In A New York Minute

Sunday, May 22nd, 2005

I spent thursday in New York. My aunt who work with an airline that shall for this blog remain nameless, offered me a day trip to Neuvo York like two years ago and between the two of us this was the first time we managed to co-ordinate time off and bust a jump and rail.

We woke up at ten to five am and booked to the airport (Pierre Eliot Trudeau) checked in and went to the exclusive MEMBERS LOUNGE , where I took a stack of fashion magazines, a latte, a croissant and a seat (in an Italian designer mordern leather chair no less,) until they called for VIP’s to board the aircraft, at which point we were escorted to our seats in First Class (the only class if you ask me.) I settled into my seat and sipped on my complementary mimossa when three of my bosses boarded the plane. They were strapped up with carry-on bags and flanked by a mini dog and a crying baby. The Shock in their faces at seeing me on the plane, and in a giant cushy couch of a chair enjoying the finner things in life, thwarted any guilt i was feeling over seeing them hobble to the BACK ROW and  pile into their miniature seats, I just kept repeating in my mind: "If you’re lookin for Sympathy, you’ll find it between Shit & Syphilis, in the dictionary." and then i sent the first class stuard to the back to "shut that baby up!"

We landed in a sunny New York or Queens to be precise, on a day that rivaled the nicest we’ve had here in Montreal so far, and shuttled to Manhatten, or what will henceforth be reffered to as my new home. I got a Latte at starbucks, Which funily enough had a completely different name than here in montreal… like starbucks doesnt already have the most complicated names for a fucking cup of coffee to begin with. I ended up resorting to what i considered a charming sign language rendition of "middle size"between big and massive  no foam half esspresso and half hot milk, the wall streeters in line behind me were not so enthusiastic about my ability to surmount the cultural devide.

Next stop was Chelsea for a well planned gallery tour where we saw amoung other Justine Cooper’s Natural History Museum residency photos, Ian Cooper’s horror film inspired instillation, which was kinda weak, Gregory Crewgson’s massive staged existential crisis in suburbia photos where shock is a given and incongruities are a must, and my absolute favorite of the day: Sophie Calle. Her’s was an older instillation about suffering, and a really bad breakup, it was great, totally indulgent & sentimental and funded entirely by the government.
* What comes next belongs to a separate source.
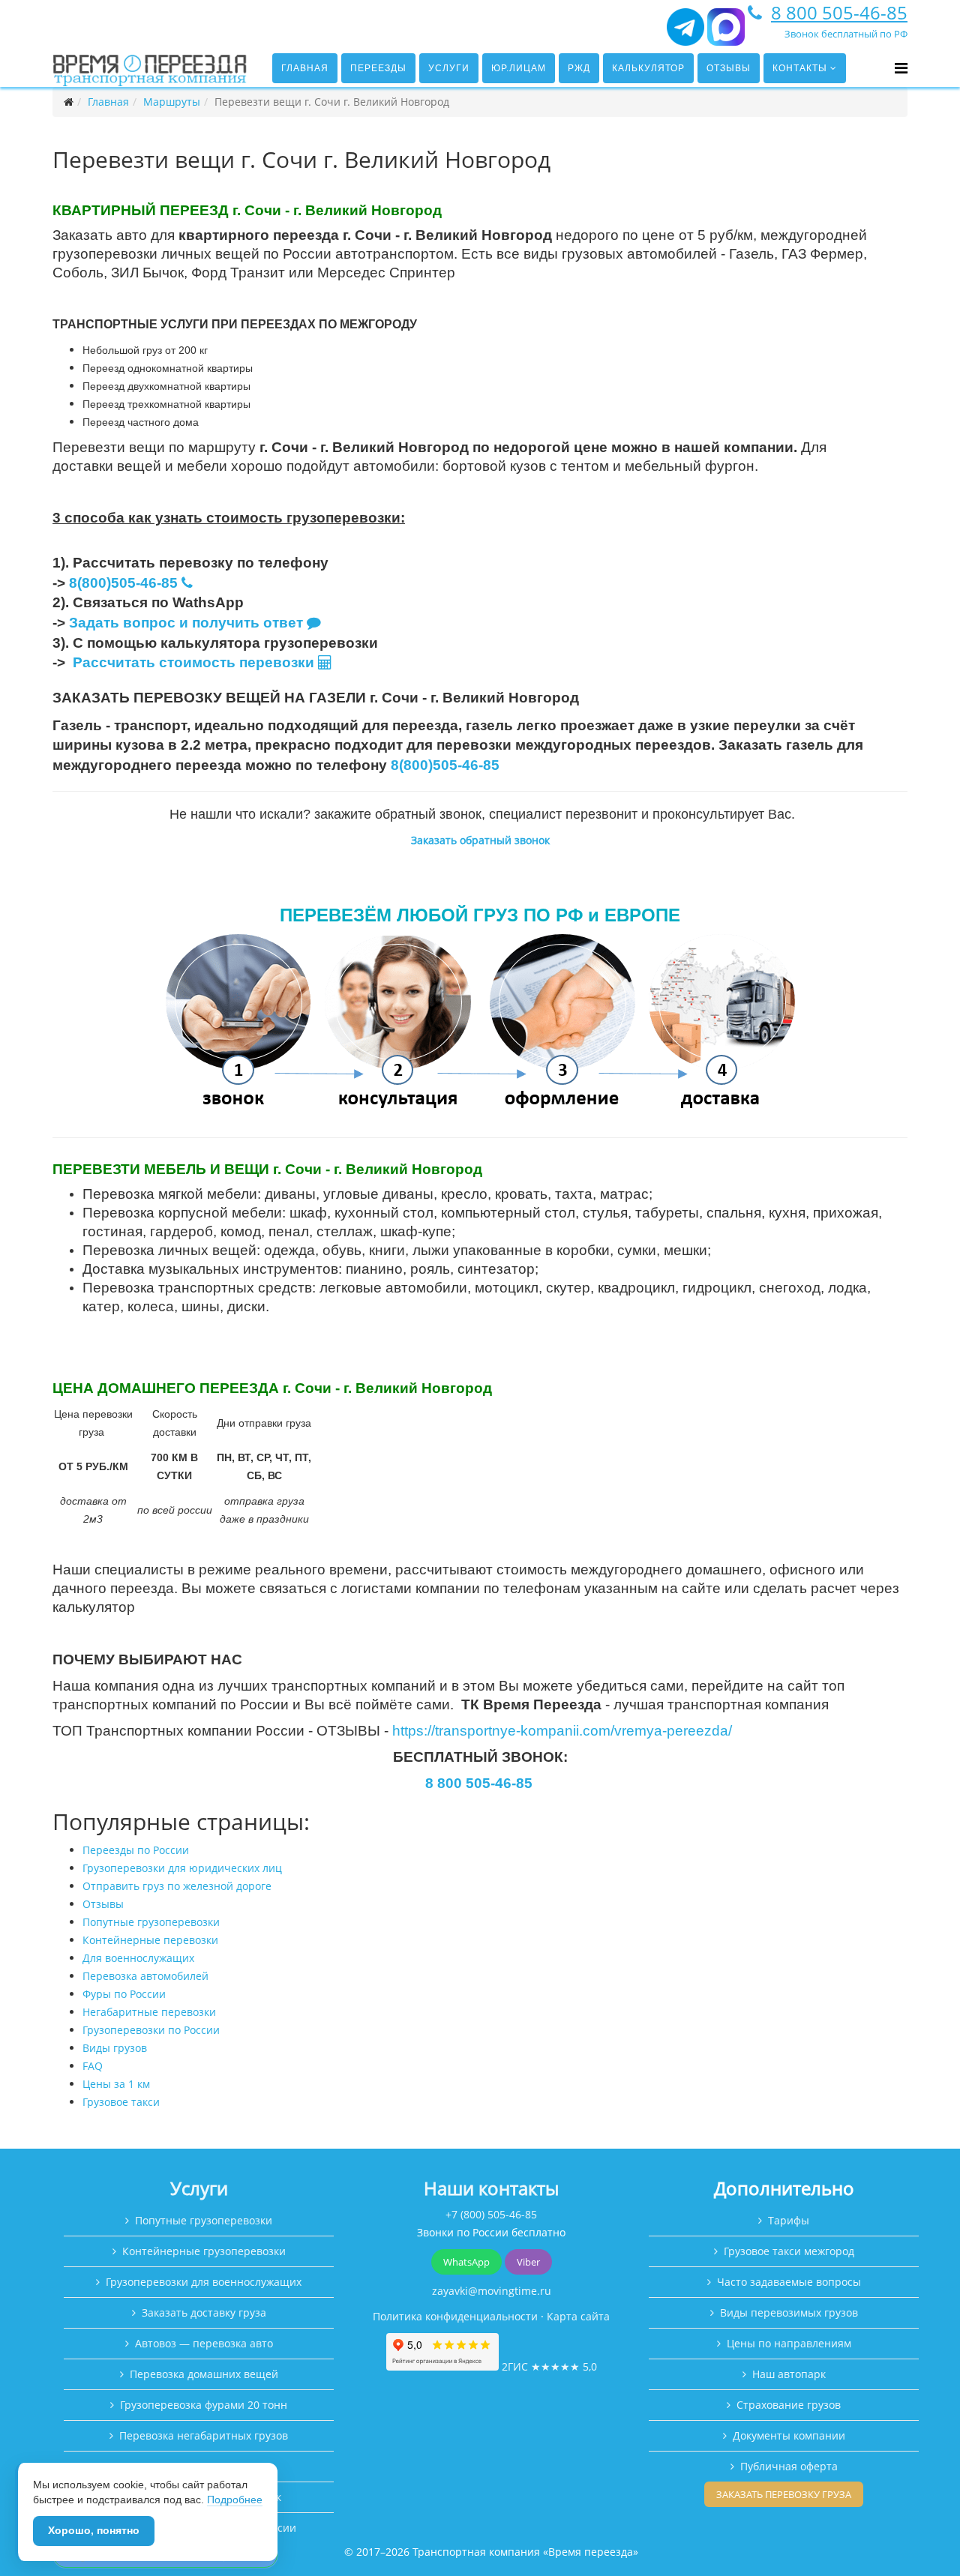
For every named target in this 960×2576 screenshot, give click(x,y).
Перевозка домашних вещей (204, 2374)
We had an elegant lunch in the atrium of some fancy place where at the begining of our meal we were surrounded by ladies who lunch (primarily of the jewish persuation) and when we finished we were surrounded by men only business lunches.. P.S you cannot swing a dead cat in Chelsea (or soho, or midtown….) without hitting hot hot hot men, mmmmmm jean claude van DAMN!

After our delicious meal we were off to Soho for some more galleries and a bit of shopping. In Soho we saw a Channel retrospective, illustrated by Karl Lagerfeld and an impressive Barry McGee deicht project instillation, and enough wicked shops to bring a regular person to their knees. speaking of regular people…

On our way back up town , my aunt and i walked up Park avenue, stopping occasionaly for a clever shop or to peep a gothic building, i was thinking about how much fun i had had, but how i was a little dissapointed not to have met one of the olsen twin (preferably Mary-kate) when out of the corner of my eye i saw Tocarra (of americas next top model fame) talkin on a cell phone. Tocarra

I turned to my aunt and said "I think thats Tocarra" and indeed Tocarra turned her head hearing me say this. I squeeled in glee and told her I though she was beautiful and that Jondis Dickenson was such a bisnatchass cunt face, Tocarra concurred, and i told her i was egar to see her on the billboards (ok so I’m a bit of a kiss ass, but sincerely she had been, aside from eva, my favorite on the show, and she really is gorgeous in real life). She hugged me and then my confused aunt, thanked us for our support and we walked away. As we resumed our passage my aunt asked if Tocarra was a friend of mine from university, bless her heart. She probably would not have behaved so farmiliarly with a random person she had only ever seen on T.V., but to be fair it was T. who hugged us, i just gushed a bit.

So having met at least one celebrity or semi-famous person i felt complete and was ready to go to the nat sherman store to pick up some fantasias. my aunt and i proceeded to lounge about what she described as a very civilized park in front of the New York Library, and sip oj in the setting sun.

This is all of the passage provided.